Mr. Putin didn’t address those arguments on Thursday, instead presenting the FIFA case as an example of Russia’s long-held allegation that the U.S. bullies its allies into chasing its enemies and pursues suspects outside its jurisdiction.

He hit out at the U.S. for going after non-American officials in the FIFA case. “Even if we assume that one of them violated something, the U.S. certainly has nothing to do with it,” Mr. Putin said. “These officials aren’t U.S. citizens, and if some sort of activity occurred, it didn’t occur on the territory of the United States.”

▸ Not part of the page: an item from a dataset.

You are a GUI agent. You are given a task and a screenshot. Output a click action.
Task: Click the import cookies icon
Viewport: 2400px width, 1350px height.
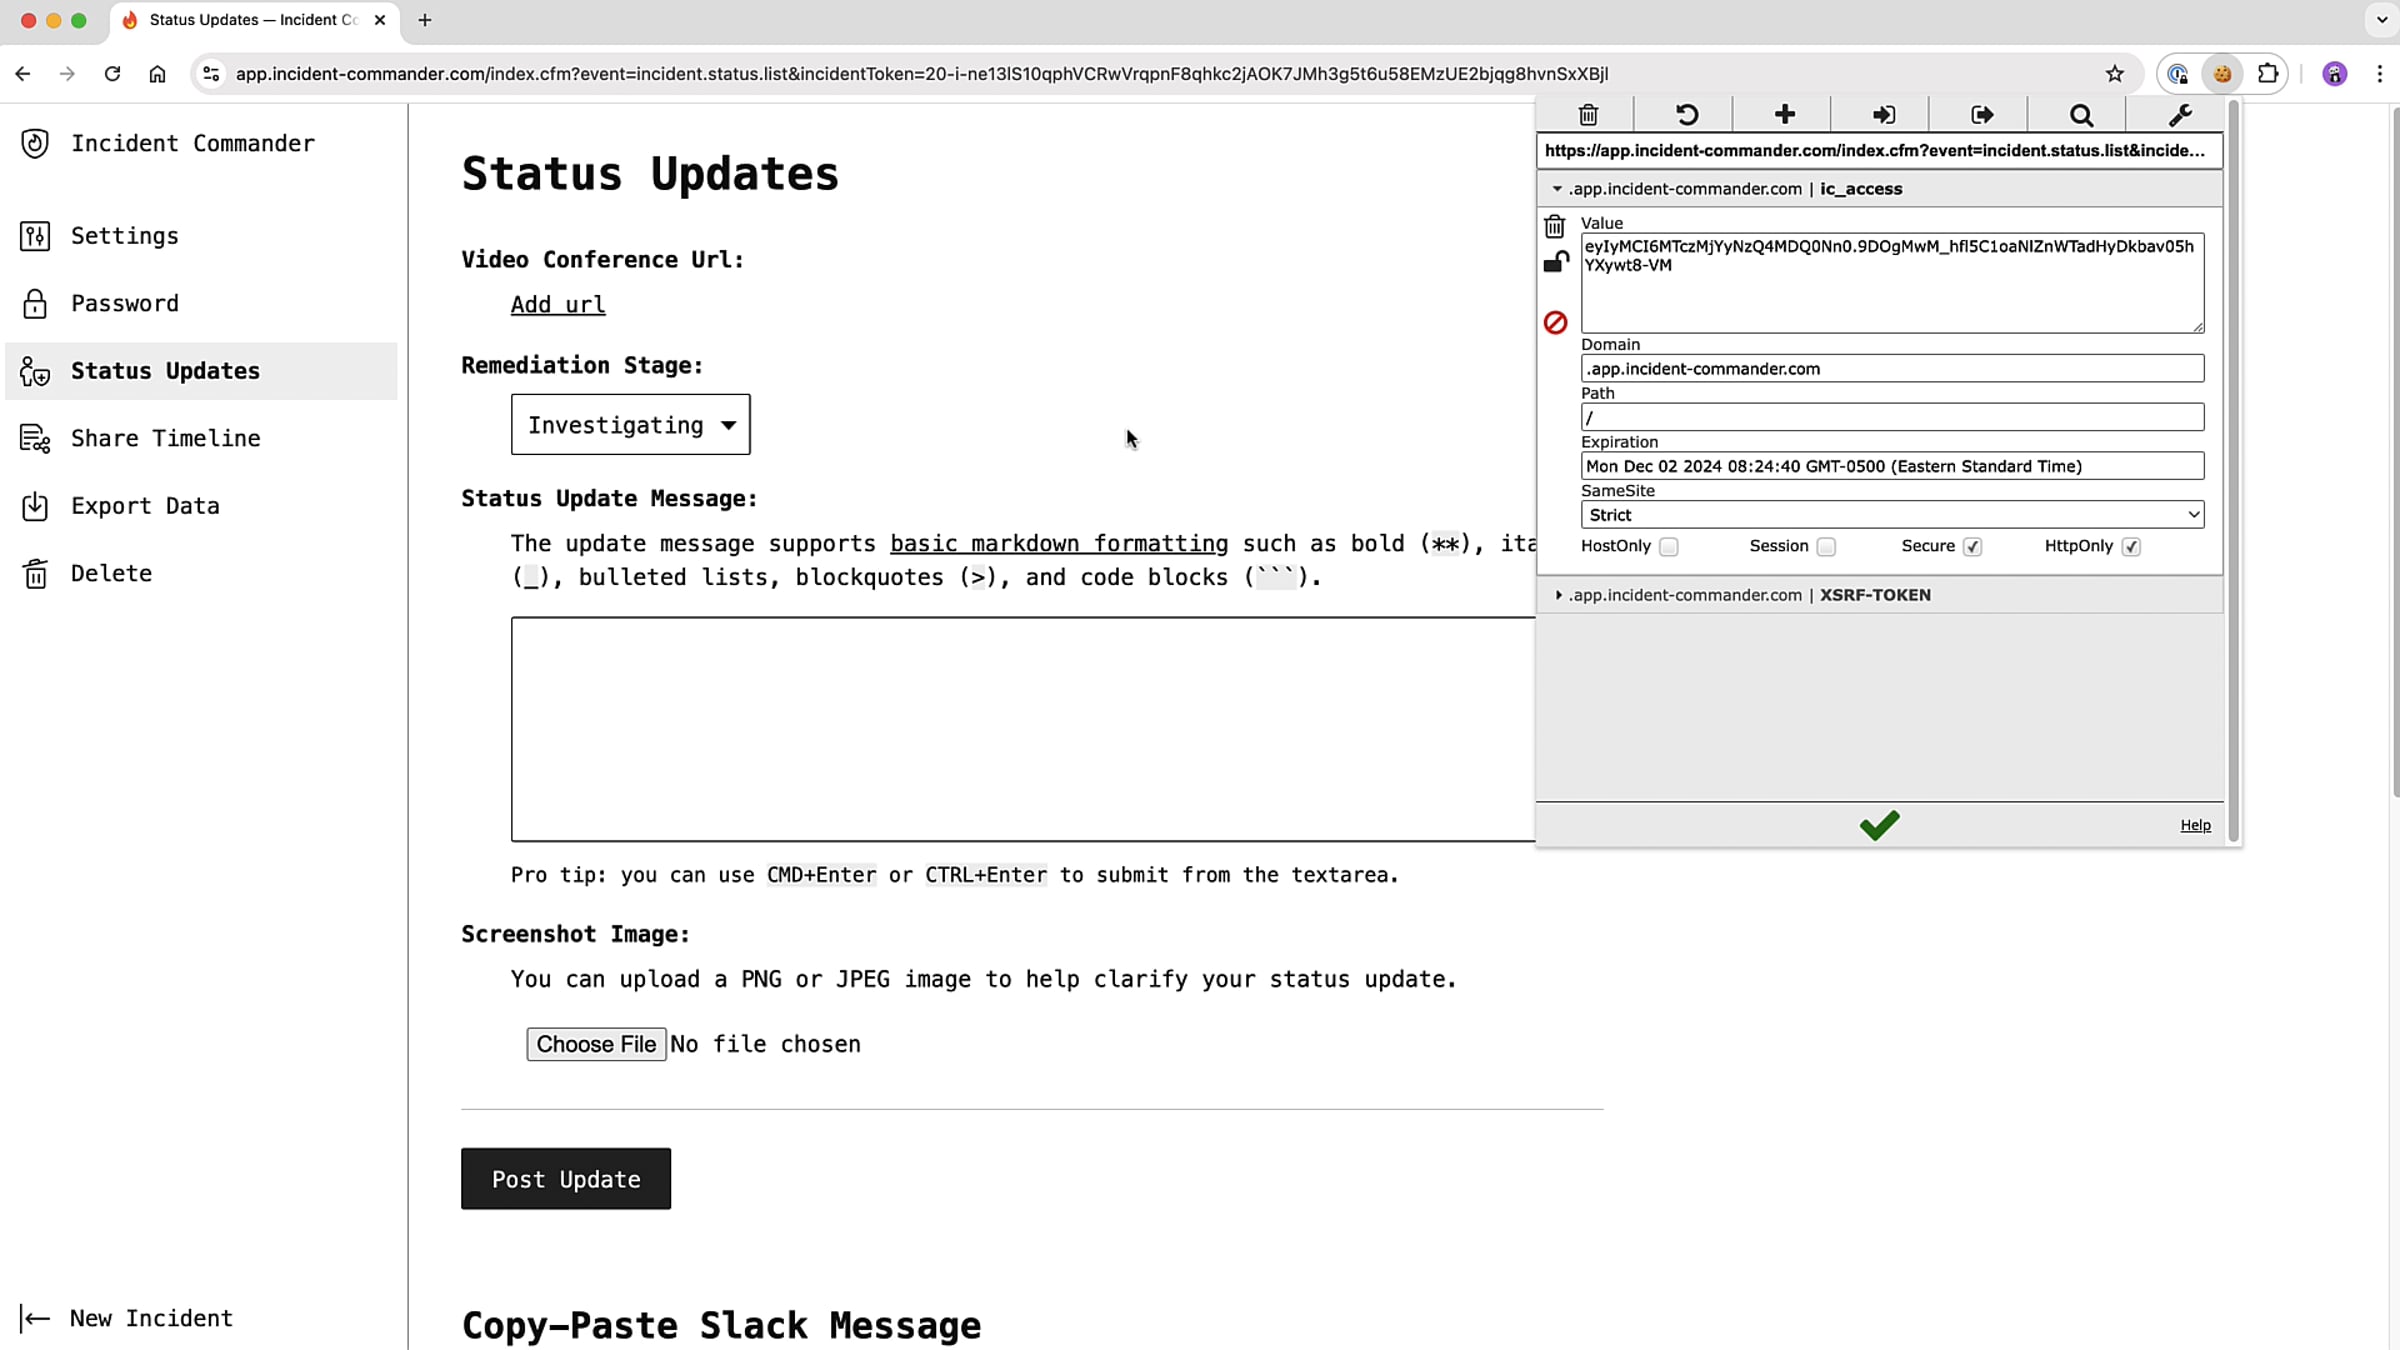[x=1883, y=115]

The refusal of European countries to grant asylum to National Security Agency contractor Edward Snowden who leaked secret NSA data gathering programs showed how countries allied with the U.S. were unwilling to go against their American “senior partners,” Mr. Putin said. Russia granted Mr. Snowden asylum in 2013.

The Russian President also cited as an example of American behavior the drama of WikiLeaks founder Julian Assange, who since 2012 has been holed up in Ecuador’s embassy in London fighting extradition to Sweden on sexual assault allegations. No one believes the sexual assault allegations Sweden leveled against Mr. Assange, Mr. Putin said. The real reason Mr. Assange faced prosecution was because he revealed information about the activities of the U.S. Army in the Middle East, according to the Russian leader.

“Why do I mention this?” Mr. Putin said. “Unfortunately, our American partners use these methods to achieve their selfish goals, and they do it unlawfully, they persecute people. I wouldn’t rule out that the FIFA case is another example. I don’t know how it will end, but the fact that this is occurring on the eve of the FIFA presidential elections leads me to this implication.”